Quiche Lorraine Recipe. This flavoursome quiche is the perfect warming meal for a cool autumn day.
Quiche Lorraine is completely a French creation, originating in the early 14th Century, although there is some evidence that the Italians were making something similar in the 13th Century. Although the term quiche or kiche is derived from the German name kuchen the name itself comes from the region of Lorraine in France.
The principle of this dish is a savoury tart made from a pastry base which can be shortened with lard or butter. Importantly, the pastry is always cooked in a fluted tin, which helps create a crispy edge. Then filled with a custard mix made of eggs and cream, and seasoned with salt, pepper and nutmeg. Gruyere or cheddar cheese was added to give more protein, and other variations, such as spinach, bacon and onions have been added over time.

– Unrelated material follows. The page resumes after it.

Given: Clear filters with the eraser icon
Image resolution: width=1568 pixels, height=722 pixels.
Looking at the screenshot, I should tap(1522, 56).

Quiche Lorraine was once only served as hors-d’euvres, to a larger banquet. Distinctively, the recipe for Quiche Lorraine in the 20th Century has added lardons of bacon or pancetta, to make a “more of a meal”. Any cheese can be used as long as it has a subtle flavour to match the other fillings.
When making, importantly, keep the pastry cold. Use cold ingredients and chill while the dough is resting. Baking the pastry before adding the filling is important to create a crisp, short pastry case. Try to avoid overcooking the egg custard. Like other egg tarts, remove the quiche from the oven when the liquid mix has just stopped wobbling in the centre. It will continue to cook after being removed from the oven and create a very tender, soft, and succulent filling.
100g cold butter, cut into pieces
1 egg yolk
½ teaspoon salt
5 tablespoons cold water
300g streaky bacon, diced
1 tablespoon salted butter
½ leek, green and white parts, sliced thinly
4 free-range eggs
100g gruyere cheese, grated
¼ teaspoon freshly grated nutmeg
To make the pastry, put the flour and salt into a food processor with the butter. Process until the mixture resembles fine crumbs. Add the egg yolk and water a little at a time. Process until the mixture just come together in a ball. Turn out on to a lightly floured surface and knead lightly until smooth. Wrap in bees wax wrap and chill for at least 30 minutes.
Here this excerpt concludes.